Указание чрезвычайно ценное. Во-первых, мы узнаем из него, что еще в молодости Толстой уже знал припадки того отчаяния, которое впоследствии, по его признанию, чуть не довело его до самоубийства. А, во-вторых, что для нас еще важнее, мы можем установить факт, что против самого безумного отчаяния — есть средство, и не то, о котором говорит Толстой, в “Исповеди” (т. е. не религия). Правда, средство временное, не на всю жизнь. Но ведь пятнадцать лет — срок немалый.

II

Толстой говорит, что средство это — семейная жизнь, т. е. что семейная жизнь спасла его. Как будто похоже на правду — но, если внимательно ознакомиться с теми произведениями, которые Толстой написал в течение первых пятнадцати лет после своей женитьбы, никак нельзя согласиться, что его спасла возможность изведать еще одну неизведанную сторону жизни. Весьма вероятно, что Толстой, если бы не женился, заболел бы, сошел бы, в конце концов, с ума, даже, может быть, покончил с собой. Но это не значит, что семья дала содержание пятнадцати годам его жизни. В нем были живы и иные страсти, увлечения и интересы, в нем были скрыты не только те силы, которые нужны человеку для того, чтобы быть счастливым мужем и отцом. Первые пятнадцать лет его семейной жизни были расцветом его творческих сил: он написал “Войну и мир” и “Анну Каренину”. И если теперь он сводит всю свою жизнь этого периода лишь к семейному счастью, то лишь потому, что теперь она уже не нужна ему и потому забыта. Толстой менее чем кто-нибудь другой умеет и, главное, хочет ценить то, что ему сейчас не нужно или бесполезно. С неблагодарностью, которую он так тонко в свое время подметил в Наполеоне, он боготворит свои идеи, пока они по первому зову стройными рядами бегут служить ему, но он же бросает их, когда они обессиливают и не могут больше работать на него, как бросил Наполеон в России своих замерзавших солдат. Такая неблагодарность свойственна, должна быть свойственна всем великим людям. Они умеют без сожаления разбрасывать богатства, ибо в них живет сознательная или бессознательная вера, что богатства будут, были бы только они, великие люди.
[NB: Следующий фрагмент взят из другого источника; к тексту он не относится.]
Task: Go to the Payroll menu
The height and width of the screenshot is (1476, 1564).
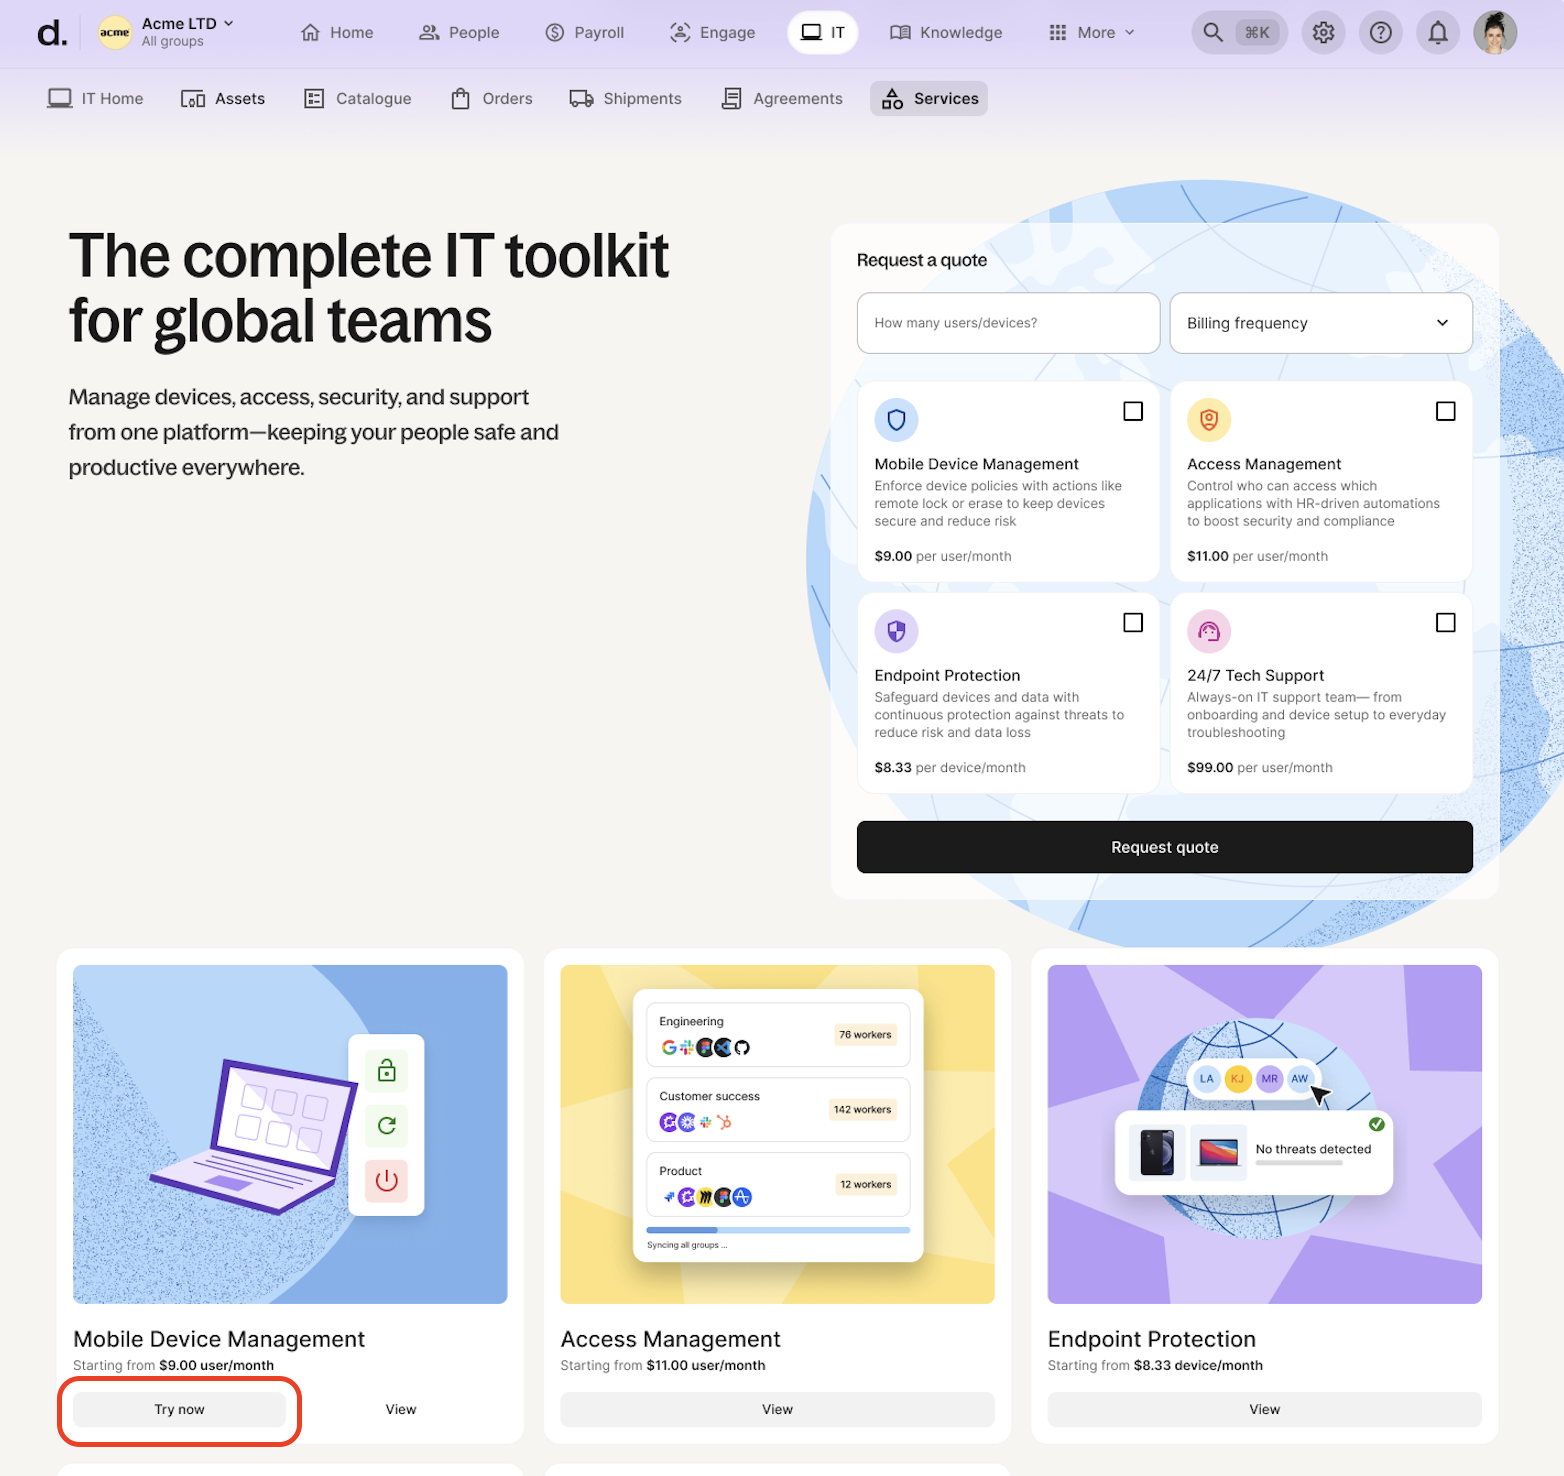Action: (x=585, y=33)
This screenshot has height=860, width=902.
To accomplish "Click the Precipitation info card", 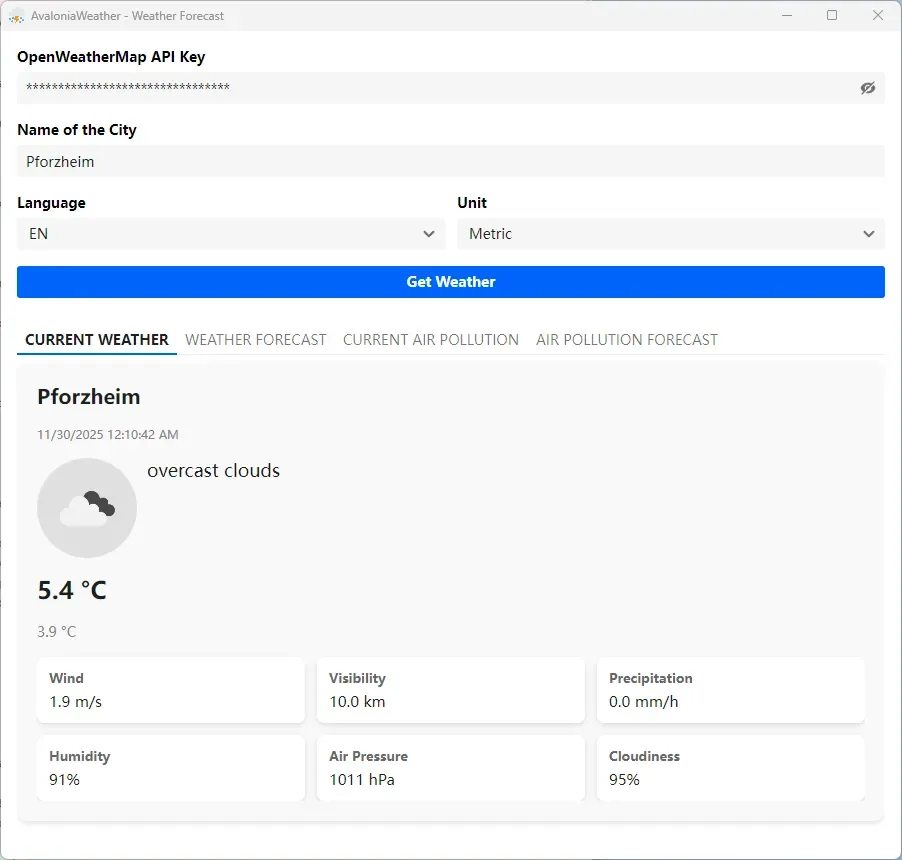I will tap(730, 690).
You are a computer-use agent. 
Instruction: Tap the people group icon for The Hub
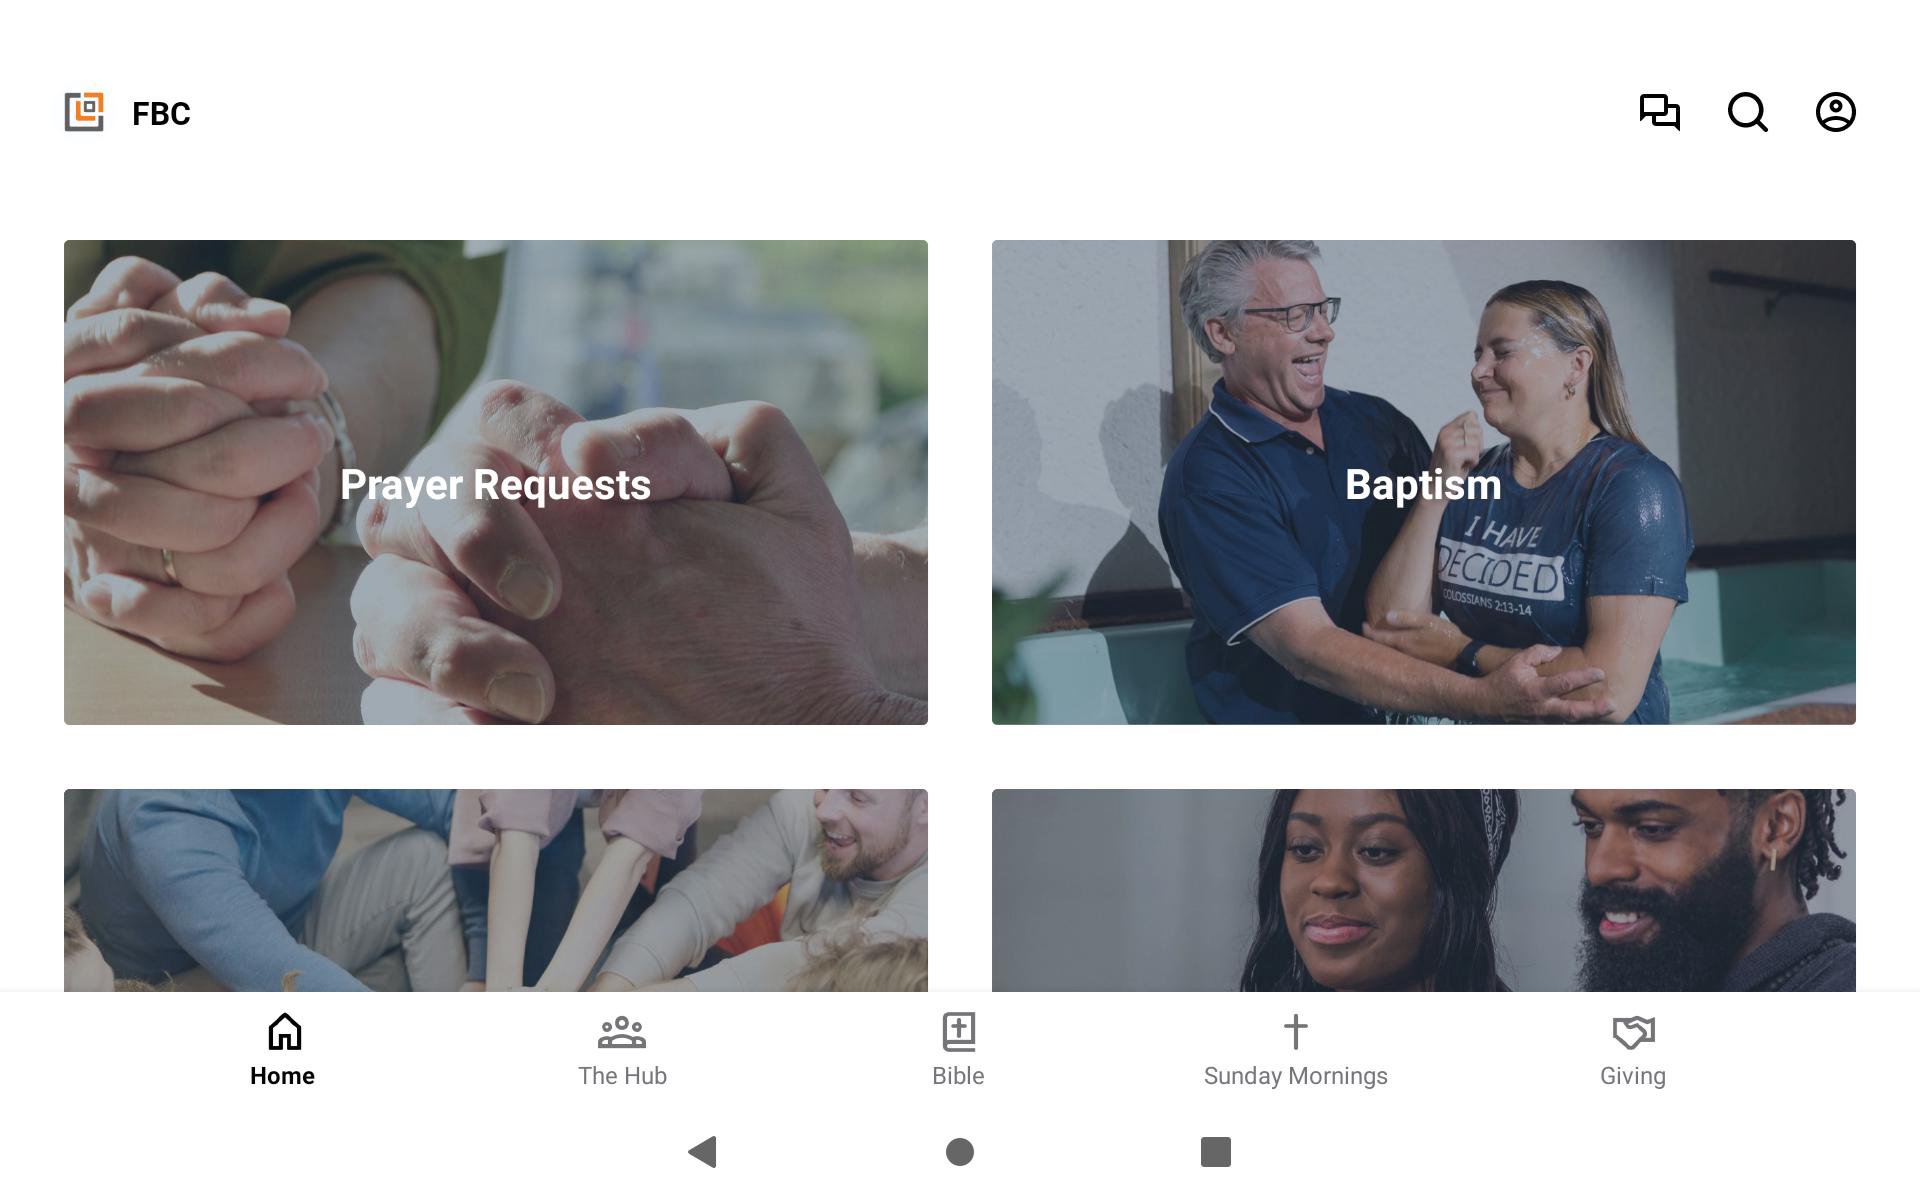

Топну ногой — и из-под земли явятся легионы. Нет ни одного великого человека, который бы в тех или иных выражениях, вслух или мысленно, не произносил этой фразы. Толстой в этом отношении смелее, беспощадней и беспечнее, чем Наполеон или Помпей. Оттого его слова и учение столь многих отпугивают. Он все разрушает, все уничтожает — чем после этого жить? Но Толстому нестрашно. Или, вернее, страшно, очень страшно. Все, что он рассказывает о своих мучительных кризисах, нисколько не преувеличено: его искренность вне всяких подозрений. Но эти муки так же естественны и нужны Толстому, как женщине муки родов. Сильнейшая, невыносимейшая боль есть признак появления на свет новой жизни. И, как известно, женщина должна добровольно причинить ее себе.